July 10, 2003|From Associated Press

A plan to ship nuclear waste from Nevada to New Mexico through Southern California was canceled Wednesday because of opposition from California officials, the U.S. Department of Energy said.

It marked the first time shipment plans had been halted because of a state's resistance, Energy Department spokesman Joe Davis said. There were no immediate plans to reschedule the truck shipments of medium-level waste on the circuitous 300-mile route through California. The shipments were to have started as early as today.

"The waste that we ship to New Mexico for storage, we have never had a state that I'm aware of not agree to let us use a route," Davis said. "This sets a very dangerous precedent for the future of radioactive waste shipments."

He said much of the waste that would have been shipped originated in California before it was moved to Nevada.

The Energy Department did not indicate how much waste would have been trucked, or exactly when the shipments would have occurred.

The department's decision came after the Western Governors' Assn. notified the agency that California did not concur on the route.
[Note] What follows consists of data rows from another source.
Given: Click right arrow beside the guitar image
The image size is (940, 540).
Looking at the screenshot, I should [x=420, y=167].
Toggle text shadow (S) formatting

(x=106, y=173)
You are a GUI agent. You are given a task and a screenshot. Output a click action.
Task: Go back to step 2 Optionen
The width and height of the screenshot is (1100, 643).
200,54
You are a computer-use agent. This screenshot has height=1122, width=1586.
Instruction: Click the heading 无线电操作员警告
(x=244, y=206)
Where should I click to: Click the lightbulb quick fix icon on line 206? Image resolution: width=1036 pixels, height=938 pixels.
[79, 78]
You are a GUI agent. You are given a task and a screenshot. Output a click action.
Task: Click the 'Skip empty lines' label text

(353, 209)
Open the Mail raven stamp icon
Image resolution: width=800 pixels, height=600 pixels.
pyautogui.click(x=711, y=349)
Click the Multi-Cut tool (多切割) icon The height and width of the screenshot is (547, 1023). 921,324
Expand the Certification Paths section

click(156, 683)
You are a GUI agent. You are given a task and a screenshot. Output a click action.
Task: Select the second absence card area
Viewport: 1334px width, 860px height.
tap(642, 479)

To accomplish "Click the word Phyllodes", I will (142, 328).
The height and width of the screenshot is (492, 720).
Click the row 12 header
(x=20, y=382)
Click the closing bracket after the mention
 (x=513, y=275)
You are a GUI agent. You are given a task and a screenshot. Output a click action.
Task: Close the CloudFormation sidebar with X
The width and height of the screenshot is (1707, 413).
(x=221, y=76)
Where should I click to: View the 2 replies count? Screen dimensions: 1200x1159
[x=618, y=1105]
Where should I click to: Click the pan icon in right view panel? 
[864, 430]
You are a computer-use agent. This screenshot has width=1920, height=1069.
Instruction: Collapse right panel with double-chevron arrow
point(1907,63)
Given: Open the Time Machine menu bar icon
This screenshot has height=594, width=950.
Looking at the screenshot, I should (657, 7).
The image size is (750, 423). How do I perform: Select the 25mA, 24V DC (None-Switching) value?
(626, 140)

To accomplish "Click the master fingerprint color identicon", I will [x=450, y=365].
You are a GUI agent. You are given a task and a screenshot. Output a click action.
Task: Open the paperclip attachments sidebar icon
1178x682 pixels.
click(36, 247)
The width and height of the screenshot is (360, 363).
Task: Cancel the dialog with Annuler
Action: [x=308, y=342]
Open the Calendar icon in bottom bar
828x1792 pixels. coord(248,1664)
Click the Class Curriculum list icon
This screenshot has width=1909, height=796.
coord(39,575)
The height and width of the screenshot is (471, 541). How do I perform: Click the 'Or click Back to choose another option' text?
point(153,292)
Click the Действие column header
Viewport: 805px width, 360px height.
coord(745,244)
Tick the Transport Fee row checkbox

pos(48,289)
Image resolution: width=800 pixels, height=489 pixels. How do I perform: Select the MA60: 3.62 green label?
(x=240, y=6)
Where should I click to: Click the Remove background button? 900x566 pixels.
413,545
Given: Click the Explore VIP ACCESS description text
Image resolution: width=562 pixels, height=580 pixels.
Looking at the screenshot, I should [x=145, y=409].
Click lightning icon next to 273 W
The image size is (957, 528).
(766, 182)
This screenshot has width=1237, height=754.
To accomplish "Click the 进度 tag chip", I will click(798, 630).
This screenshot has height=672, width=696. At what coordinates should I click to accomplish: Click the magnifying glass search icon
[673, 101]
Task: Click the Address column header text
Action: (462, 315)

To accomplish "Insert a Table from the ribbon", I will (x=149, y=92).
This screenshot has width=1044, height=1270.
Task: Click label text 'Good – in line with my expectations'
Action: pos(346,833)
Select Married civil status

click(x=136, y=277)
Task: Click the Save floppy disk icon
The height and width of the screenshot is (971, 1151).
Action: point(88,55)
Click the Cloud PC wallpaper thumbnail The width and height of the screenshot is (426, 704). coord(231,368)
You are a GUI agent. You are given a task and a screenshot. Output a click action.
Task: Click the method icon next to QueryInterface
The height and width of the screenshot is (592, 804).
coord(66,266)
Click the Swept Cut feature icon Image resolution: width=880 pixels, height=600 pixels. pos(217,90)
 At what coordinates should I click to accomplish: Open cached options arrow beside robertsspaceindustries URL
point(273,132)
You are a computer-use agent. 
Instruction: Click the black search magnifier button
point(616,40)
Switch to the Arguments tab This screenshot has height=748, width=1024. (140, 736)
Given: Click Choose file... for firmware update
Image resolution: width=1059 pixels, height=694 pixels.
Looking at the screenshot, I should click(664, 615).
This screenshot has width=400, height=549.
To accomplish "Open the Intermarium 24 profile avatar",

The agency's protocol is to get a state's agreement before shipping, Davis said.

"This is not a delay," he said. "We're canceling the shipments until the Western Governors' Assn. and the state of California and state of Nevada can engage together and propose a meaningful compromise."

The chief objection was the roundabout route from Nevada through California and Arizona to a disposal facility in New Mexico. Part of the trip was to have been along California 127, a road that authorities said is not designed for heavy trucks, is poorly maintained in places and is popular with tourists heading to Death Valley.

California Highway Patrol spokesman Tom Marshall said the agency didn't necessarily object to moving low-grade material through the state, but didn't want the state to become the primary route for shipping higher-grade material.

The dispute could be a run-up to a larger fight over highly radioactive material that is supposed to be transported from nuclear power plants to the Yucca Mountain nuclear waste dump in Nevada, which could open as early as 2010.